22. Le Comité recommande à l’État partie d’assurer aux enfants victimes toute l’assistance appropriée, notamment leur pleine réinsertion sociale et leur pleine réadaptation physique et psychologique, conformément au paragraphe 3 de l’article 9 du Protocole facultatif; à cet effet, l’État partie devrait continuer à prendre des mesures pour dispenser une formation appropriée, en particulier dans les domaines juridique et psychologique, aux personnes qui s’occupent des enfants victimes des infractions visées par le Protocole facultatif.

23.Le Comité est préoccupé par les informations selon lesquelles il est pratiqué des mariages temporaires, en particulier dans certaines régions du pays, avec des jeunes filles d’à peine 12 ans qui sont données en mariage en échange de sommes d’argent. Il est en outre préoccupé par le fait que ces filles, lorsqu’elles sont abandonnées peu de temps après par leurs époux, sont privées des droits acquis en contractant mariage, sont mises au ban de la société, et ne bénéficient guère de mesures de réadaptation physique et psychologique et de réinsertion sociale.

24. Le Comité recommande à l’État partie de s’occuper de la question des mariages temporaires, notamment en sensibilisant les enfants, les familles et l’ensemble de la communauté aux droits de la petite fille et aux répercussions négatives que cette forme de mariage peut avoir sur la santé physique et mentale et le bien-être général des jeunes filles. L’État partie devrait aussi assurer aux victimes de cette pratique la réadaptation physique et psychologique et la réinsertion sociale nécessaires.

5. Prévention de la vente d’enfants, de la prostitution des enfants et de la pornographie mettant en scène des enfants

Mesures adoptées pour prévenir les infractions visées par le Protocole facultatif

25.Le Comité se félicite de la création de la Commission publique de lutte contre le chômage et du Fonds pour le développement rural intégré, en 2002 et en 2001 respectivement, mesures qui visent à combattre la pauvreté en tant que l’une des principales causes de toutes les formes d’exploitation. Il se félicite aussi de la diffusion par la télévision syrienne d’un programme spécial concernant la violence à l’égard des enfants. Toutefois, le Comité, convaincu que l’élimination de la vente d’enfants, de la prostitution des enfants et de la pornographie mettant en scène des enfants serait facilitée par l’adoption d’une approche globale tenant compte des facteurs qui contribuent à ces phénomènes, est préoccupé par le fait que:

a)Il n’existe pas de plan ni de stratégie intégrée pour s’attaquer au problème des enfants sans abri et des enfants des rues, et le nombre élevé d’enfants des rues favorise la vente d’enfants, la prostitution des enfants et la pornographie mettant en scène des enfants;

b)L’enregistrement des naissances continue de poser des problèmes dans certaines régions et pour certaines minorités ethniques, notamment les Kurdes;

c)La lutte contre les abandons scolaires a été jusqu’à présent inefficace.

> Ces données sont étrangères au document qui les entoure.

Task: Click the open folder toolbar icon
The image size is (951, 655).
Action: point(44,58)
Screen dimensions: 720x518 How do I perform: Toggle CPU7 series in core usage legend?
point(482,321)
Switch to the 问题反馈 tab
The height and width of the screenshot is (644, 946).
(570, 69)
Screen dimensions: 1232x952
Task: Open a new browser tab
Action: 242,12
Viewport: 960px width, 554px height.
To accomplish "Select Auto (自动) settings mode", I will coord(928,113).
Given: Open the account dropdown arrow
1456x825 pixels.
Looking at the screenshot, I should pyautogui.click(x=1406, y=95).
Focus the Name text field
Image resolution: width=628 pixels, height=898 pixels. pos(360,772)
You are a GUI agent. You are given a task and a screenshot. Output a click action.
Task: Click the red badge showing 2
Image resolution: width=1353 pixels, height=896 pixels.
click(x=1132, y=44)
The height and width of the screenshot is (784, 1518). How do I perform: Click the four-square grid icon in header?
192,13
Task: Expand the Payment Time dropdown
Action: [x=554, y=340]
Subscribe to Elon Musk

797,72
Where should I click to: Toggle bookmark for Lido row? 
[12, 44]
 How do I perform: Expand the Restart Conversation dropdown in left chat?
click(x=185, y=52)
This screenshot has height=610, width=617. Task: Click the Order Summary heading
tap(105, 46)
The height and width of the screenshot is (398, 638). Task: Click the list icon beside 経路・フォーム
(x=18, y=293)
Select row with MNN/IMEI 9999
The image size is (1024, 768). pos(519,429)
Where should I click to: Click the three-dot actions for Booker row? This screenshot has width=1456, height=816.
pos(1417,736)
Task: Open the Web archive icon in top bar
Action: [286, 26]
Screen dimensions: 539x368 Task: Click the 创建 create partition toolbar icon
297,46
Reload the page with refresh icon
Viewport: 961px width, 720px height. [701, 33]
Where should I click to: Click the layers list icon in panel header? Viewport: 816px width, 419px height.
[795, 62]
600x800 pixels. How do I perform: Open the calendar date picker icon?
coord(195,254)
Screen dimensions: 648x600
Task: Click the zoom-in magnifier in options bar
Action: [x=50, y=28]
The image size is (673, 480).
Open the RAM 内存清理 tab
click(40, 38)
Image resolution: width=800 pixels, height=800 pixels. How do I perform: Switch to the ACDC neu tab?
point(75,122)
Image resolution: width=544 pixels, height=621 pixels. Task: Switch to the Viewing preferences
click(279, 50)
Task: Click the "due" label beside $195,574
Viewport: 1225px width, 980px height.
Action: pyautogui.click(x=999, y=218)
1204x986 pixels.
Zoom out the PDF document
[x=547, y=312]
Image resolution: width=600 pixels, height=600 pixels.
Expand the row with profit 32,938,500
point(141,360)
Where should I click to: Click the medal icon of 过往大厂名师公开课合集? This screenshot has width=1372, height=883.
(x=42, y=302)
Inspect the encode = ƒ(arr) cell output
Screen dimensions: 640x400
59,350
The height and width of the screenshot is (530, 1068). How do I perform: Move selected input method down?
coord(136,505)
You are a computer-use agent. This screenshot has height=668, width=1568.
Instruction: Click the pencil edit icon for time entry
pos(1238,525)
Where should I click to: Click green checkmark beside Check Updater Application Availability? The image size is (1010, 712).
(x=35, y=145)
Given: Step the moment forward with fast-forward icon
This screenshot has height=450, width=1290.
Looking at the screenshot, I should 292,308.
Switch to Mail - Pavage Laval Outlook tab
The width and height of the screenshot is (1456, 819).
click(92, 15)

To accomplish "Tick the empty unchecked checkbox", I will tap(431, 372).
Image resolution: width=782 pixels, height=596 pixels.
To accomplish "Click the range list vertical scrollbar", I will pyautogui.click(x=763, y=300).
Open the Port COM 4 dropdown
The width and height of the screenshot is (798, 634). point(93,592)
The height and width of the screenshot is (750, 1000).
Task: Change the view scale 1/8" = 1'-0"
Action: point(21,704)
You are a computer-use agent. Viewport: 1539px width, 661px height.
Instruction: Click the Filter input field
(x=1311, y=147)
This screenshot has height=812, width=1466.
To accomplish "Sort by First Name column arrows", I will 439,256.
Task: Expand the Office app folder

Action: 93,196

26. Le Comité recommande à l’État partie d’intensifier ses efforts pour prendre des mesures appropriées, y compris d’ordre législatif, judiciaire et administratif, et adopter des politiques et des programmes pour prévenir les infractions visées par le Protocole facultatif. Il lui recommande en particulier:

a) D’élaborer et de mettre en œuvre un vaste plan national d’action pour régler le problème des enfants sans abri et des enfants des rues, qui courent particulièrement le risque d’être exploités;

b) De faire en sorte que le numéro d’assistance téléphonique, que le Ministère des affaires sociales devrait créer en 2007, soit un numéro à trois chiffres, gratuit et accessible 24 heures sur 24. Ce service national d’assistance téléphonique pour les enfants devrait aussi fonctionner dans les zones reculées;

c) De renforcer ses efforts pour garantir l’enregistrement de tous les enfants qui se trouvent sous sa juridiction, quel que soit le statut juridique de leurs parents;

d) D’intensifier ses efforts pour réduire les taux d’abandon scolaire;

e) D’encourager tous les médias à diffuser davantage d’informations sur les questions visées par le Protocole facultatif.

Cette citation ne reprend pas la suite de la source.